We relieved ourselves of a bag-full of possessions like dust from a paino.

Our tiredness seemed to vanish so we cycled in the cold air up the tree-lined avenue to Castletown House - Ireland's largest and earliest Palladian style house. http://www.castletownhouse.ie/

We zoomed past families with dogs, children and grandmothers; all 'taking in the fresh air'; all hoping for some sort of renewal of energy. We didn't stop to take in the views; we kept going, home, home again for some further expression.

My daughter sat down with a hot chocolate and started drawing.

I started writing a story entitled "Possessions", prompted, partly by our blog here, partly by the feeling of things shifting and moving today, partly because it is the end of the first month in a new year.

It is, of course, also about how possessions are held; how they are kept; what value we assign to them. In my story, the main character has just attempted suicide and is not permitted to have any possessions. His clothes are itemised in his notes and are stored in a bag. His notes state:
  • one pair of blue jeans;
  • one navy heavy cotton hooded jumper;
  • one white tee-shirt;
  • one pair of grey underpants;
  • one pair of white socks;
  • one right and one left of black runners;
  • one wrist-watch with a worn tan leather strap.
  • No valuables on person.
My thoughts, my challenge, then in this collaboration is how, I wonder would the idea of not having possessions be expressed in something that is made specifically to possess?
A bowl.
A story.
Can we,
* do we *
possess them?


Sunday, January 16, 2011

A reply and influence of the seasons.

I wrote an e-mail to Shauna in reply to her previous blog post. But we both agreed it would be better to post it here, as that really is the point of this blog. If you want to read the post I'm replying too first, go here.

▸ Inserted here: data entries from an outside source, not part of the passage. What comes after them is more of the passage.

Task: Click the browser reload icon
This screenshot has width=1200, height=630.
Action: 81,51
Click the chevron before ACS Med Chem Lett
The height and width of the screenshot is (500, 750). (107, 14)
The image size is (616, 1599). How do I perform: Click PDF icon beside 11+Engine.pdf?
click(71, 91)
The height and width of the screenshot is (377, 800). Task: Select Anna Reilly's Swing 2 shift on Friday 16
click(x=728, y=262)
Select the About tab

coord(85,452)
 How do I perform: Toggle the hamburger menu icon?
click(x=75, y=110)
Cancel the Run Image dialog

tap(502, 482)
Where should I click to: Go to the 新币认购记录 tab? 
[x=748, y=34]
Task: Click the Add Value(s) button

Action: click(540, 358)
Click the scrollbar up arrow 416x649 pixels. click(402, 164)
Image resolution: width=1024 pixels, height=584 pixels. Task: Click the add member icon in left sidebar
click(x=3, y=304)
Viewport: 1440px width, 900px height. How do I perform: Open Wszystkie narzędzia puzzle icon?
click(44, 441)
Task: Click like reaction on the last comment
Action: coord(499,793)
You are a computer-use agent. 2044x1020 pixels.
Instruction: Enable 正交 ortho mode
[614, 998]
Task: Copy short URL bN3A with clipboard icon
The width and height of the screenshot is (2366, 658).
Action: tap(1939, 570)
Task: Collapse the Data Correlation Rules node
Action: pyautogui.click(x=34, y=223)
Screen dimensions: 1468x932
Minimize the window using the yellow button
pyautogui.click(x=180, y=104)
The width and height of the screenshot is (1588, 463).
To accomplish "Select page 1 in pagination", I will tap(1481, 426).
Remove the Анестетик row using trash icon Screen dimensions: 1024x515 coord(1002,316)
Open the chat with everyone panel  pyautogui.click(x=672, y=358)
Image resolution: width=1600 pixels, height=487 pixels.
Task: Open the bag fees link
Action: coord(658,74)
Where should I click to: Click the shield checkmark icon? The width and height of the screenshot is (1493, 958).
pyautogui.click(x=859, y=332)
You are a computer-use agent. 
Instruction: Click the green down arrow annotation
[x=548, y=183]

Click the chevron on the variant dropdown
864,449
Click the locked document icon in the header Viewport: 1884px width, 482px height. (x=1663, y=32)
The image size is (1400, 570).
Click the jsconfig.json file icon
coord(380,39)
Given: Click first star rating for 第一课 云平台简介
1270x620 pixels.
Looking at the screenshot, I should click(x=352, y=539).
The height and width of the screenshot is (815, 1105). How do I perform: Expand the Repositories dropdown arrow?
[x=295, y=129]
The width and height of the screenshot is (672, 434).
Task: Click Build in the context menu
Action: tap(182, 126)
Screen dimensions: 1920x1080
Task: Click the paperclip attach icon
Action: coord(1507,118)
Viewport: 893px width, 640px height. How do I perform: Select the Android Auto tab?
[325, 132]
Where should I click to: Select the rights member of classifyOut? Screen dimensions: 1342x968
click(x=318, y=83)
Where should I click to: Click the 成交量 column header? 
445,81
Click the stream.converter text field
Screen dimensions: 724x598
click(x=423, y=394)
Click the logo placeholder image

"I think it is good! I like the idea of collecting and people do use bowls often to collect bits and bobs. Even if my bowls are not really meant for this, the story is there and linking it all.


Funny how we both were drawn towards the feelings typical of this season. The story tellers/mummers only come out in this period as well if I understood well. When I looked at our 'starting' picture I thought for me I'm not going in the right direction with the baskets and the mummers, too dark, compared to all the sunshine in the pictures. I was actually surprised to see so much sunshine in there, as if we somehow forget the summer once it is winter. In Dutch we have a saying "If it left the eye,it let the heart too." I might have to write this down in a blog to make that next step :-)"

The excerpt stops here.